## [DIRECTIONS]
In the entries below, spot each line with the word "node" and copy it.
★ ★ ★ ★ ★
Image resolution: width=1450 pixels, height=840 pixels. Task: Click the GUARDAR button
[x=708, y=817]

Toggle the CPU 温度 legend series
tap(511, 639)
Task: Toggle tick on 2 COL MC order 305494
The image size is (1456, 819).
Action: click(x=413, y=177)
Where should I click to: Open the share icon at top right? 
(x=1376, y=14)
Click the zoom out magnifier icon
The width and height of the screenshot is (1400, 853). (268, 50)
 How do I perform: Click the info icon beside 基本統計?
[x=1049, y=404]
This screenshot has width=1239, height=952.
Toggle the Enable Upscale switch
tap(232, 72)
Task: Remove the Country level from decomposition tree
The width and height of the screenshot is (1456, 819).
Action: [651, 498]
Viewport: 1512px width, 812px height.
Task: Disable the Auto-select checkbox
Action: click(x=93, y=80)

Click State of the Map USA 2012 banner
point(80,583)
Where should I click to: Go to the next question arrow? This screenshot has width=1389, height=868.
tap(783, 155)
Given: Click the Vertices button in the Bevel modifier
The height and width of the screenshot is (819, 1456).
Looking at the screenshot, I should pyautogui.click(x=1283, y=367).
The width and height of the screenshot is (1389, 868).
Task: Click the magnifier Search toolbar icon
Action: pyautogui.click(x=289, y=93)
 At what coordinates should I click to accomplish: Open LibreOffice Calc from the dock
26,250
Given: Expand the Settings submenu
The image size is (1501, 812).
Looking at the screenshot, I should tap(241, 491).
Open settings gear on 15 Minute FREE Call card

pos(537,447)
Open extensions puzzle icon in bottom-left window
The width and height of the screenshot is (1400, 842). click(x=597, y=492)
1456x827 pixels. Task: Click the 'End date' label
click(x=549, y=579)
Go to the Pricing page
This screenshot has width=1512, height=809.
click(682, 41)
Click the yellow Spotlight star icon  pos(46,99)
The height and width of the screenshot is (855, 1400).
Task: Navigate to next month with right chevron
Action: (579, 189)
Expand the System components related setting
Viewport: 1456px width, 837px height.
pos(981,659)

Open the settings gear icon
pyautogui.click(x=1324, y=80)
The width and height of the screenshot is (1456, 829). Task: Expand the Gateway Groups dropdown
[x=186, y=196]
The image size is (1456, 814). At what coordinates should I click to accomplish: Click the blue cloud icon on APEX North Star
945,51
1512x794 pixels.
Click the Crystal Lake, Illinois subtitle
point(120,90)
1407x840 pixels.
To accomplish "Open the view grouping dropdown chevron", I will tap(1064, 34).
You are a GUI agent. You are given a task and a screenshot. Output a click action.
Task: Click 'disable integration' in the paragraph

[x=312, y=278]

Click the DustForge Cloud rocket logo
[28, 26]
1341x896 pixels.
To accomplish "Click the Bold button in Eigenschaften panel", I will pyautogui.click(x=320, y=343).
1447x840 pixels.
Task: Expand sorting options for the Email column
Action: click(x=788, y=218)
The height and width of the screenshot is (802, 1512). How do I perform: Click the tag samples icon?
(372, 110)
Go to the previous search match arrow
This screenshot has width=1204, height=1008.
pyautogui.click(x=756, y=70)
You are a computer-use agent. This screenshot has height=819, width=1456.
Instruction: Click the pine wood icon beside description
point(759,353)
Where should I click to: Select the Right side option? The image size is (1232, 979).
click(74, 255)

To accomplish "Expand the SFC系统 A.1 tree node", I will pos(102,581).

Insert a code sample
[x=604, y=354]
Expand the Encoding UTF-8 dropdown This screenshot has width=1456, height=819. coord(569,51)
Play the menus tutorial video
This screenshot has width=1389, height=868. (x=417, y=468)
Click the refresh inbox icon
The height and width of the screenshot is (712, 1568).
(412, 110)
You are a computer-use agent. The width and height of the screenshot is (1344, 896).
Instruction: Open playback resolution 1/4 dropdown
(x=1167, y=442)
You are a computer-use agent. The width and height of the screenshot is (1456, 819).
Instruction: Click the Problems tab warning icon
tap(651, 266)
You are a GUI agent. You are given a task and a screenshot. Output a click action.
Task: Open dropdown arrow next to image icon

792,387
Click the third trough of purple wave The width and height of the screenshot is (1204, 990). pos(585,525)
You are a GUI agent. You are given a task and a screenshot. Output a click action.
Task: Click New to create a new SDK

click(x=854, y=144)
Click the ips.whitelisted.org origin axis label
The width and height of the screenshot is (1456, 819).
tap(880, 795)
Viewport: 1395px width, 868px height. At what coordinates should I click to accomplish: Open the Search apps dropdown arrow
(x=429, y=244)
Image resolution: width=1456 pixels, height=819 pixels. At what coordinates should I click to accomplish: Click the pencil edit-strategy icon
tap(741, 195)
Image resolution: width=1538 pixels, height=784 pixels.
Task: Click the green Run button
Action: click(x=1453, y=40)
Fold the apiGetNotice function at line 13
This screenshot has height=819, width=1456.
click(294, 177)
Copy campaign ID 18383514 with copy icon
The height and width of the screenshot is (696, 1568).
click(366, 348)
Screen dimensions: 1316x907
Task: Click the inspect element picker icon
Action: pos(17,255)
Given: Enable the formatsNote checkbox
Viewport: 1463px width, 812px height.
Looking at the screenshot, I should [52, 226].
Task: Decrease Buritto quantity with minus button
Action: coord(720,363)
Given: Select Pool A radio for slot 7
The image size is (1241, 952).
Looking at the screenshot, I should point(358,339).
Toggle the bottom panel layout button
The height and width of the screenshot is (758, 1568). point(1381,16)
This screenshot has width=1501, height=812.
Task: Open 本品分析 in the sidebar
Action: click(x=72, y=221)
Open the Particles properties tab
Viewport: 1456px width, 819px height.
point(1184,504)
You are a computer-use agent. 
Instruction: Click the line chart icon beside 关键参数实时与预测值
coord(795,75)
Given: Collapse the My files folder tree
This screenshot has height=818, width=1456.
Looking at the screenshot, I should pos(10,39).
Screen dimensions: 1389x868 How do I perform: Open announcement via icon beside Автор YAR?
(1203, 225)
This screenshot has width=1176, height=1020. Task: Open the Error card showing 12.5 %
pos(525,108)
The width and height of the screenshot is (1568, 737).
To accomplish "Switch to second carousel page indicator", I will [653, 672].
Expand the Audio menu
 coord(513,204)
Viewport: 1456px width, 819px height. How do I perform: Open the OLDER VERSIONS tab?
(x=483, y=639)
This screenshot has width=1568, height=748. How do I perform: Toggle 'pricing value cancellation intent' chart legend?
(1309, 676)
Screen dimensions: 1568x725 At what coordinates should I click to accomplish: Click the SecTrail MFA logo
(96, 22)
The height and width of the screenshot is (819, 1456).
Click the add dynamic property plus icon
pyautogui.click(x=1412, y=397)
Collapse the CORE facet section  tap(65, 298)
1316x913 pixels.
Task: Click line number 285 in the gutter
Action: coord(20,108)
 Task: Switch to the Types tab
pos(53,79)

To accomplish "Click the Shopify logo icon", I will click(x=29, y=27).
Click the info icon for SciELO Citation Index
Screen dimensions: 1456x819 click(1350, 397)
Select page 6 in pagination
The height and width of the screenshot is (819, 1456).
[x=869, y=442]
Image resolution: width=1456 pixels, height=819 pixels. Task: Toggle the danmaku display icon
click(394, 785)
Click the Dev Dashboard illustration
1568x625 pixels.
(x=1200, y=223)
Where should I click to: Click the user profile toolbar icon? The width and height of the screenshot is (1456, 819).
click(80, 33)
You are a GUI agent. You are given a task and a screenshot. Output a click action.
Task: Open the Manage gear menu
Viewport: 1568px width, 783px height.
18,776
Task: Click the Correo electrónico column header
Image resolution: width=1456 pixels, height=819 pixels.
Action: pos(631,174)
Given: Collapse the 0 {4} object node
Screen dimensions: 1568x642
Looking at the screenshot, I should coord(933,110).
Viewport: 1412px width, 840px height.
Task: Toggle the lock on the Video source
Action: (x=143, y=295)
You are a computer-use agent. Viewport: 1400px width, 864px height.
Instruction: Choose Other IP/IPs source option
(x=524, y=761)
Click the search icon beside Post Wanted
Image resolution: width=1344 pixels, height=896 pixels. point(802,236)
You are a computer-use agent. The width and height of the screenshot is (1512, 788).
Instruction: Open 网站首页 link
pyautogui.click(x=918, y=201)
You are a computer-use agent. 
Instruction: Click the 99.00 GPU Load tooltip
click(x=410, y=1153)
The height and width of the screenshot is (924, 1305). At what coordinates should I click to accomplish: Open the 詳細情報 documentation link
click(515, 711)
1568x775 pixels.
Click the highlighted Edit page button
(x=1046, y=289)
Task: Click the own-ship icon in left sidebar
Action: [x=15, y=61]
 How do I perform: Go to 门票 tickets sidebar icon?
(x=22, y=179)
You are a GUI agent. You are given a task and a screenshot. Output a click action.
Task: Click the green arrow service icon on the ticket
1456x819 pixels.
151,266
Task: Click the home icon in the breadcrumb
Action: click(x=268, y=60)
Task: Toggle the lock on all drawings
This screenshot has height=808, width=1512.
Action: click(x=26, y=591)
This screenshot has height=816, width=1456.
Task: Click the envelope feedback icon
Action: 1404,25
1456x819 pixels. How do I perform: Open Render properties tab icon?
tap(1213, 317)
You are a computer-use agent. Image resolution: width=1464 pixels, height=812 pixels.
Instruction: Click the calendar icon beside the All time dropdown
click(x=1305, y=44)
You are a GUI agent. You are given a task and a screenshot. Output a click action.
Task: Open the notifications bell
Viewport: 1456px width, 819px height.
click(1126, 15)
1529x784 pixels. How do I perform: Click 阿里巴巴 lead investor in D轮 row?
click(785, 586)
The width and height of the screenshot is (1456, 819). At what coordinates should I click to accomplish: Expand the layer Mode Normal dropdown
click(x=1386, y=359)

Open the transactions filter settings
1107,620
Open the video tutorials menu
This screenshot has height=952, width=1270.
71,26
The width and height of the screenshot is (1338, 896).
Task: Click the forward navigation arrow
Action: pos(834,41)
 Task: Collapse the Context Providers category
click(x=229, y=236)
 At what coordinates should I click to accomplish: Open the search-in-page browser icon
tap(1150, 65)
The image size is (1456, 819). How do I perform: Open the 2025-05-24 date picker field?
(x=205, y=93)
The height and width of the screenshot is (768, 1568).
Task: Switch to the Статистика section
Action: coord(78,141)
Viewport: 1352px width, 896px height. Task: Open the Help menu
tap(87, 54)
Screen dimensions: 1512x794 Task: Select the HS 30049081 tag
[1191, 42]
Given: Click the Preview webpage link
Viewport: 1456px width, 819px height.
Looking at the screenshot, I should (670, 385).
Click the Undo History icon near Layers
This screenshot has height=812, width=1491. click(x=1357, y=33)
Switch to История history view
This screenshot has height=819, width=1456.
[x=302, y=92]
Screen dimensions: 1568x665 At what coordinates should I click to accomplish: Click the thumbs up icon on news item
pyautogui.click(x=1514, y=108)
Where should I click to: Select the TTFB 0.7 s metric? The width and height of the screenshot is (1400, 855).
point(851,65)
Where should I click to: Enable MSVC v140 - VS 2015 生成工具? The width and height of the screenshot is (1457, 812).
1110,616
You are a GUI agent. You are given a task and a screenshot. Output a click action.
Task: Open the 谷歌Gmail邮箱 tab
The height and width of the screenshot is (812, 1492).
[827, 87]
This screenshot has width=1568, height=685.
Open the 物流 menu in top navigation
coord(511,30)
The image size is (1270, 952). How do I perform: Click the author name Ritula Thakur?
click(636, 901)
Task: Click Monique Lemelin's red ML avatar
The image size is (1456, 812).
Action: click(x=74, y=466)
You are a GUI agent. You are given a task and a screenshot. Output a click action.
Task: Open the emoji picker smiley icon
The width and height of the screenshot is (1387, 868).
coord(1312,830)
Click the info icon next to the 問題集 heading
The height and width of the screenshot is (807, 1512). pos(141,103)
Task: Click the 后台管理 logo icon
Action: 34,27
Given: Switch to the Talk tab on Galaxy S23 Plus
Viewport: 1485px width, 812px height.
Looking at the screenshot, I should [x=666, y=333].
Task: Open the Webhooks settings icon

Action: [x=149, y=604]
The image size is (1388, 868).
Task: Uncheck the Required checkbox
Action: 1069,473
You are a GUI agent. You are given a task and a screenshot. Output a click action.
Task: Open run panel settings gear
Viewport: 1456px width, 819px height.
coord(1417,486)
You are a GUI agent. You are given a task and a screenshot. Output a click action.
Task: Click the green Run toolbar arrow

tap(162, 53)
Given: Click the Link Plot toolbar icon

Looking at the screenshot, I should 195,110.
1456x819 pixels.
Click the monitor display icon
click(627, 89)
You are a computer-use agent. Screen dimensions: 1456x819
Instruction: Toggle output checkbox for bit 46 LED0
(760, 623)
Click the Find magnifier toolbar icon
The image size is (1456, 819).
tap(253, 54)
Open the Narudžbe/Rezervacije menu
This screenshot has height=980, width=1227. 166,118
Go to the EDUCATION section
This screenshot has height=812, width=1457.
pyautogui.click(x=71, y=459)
★ ★ ★ ★ ★
## [RESPONSE BOX]
To accomplish "Expand the SFC系统 A.1 tree node", I will pos(102,581).
Given: Collapse the 0 {4} object node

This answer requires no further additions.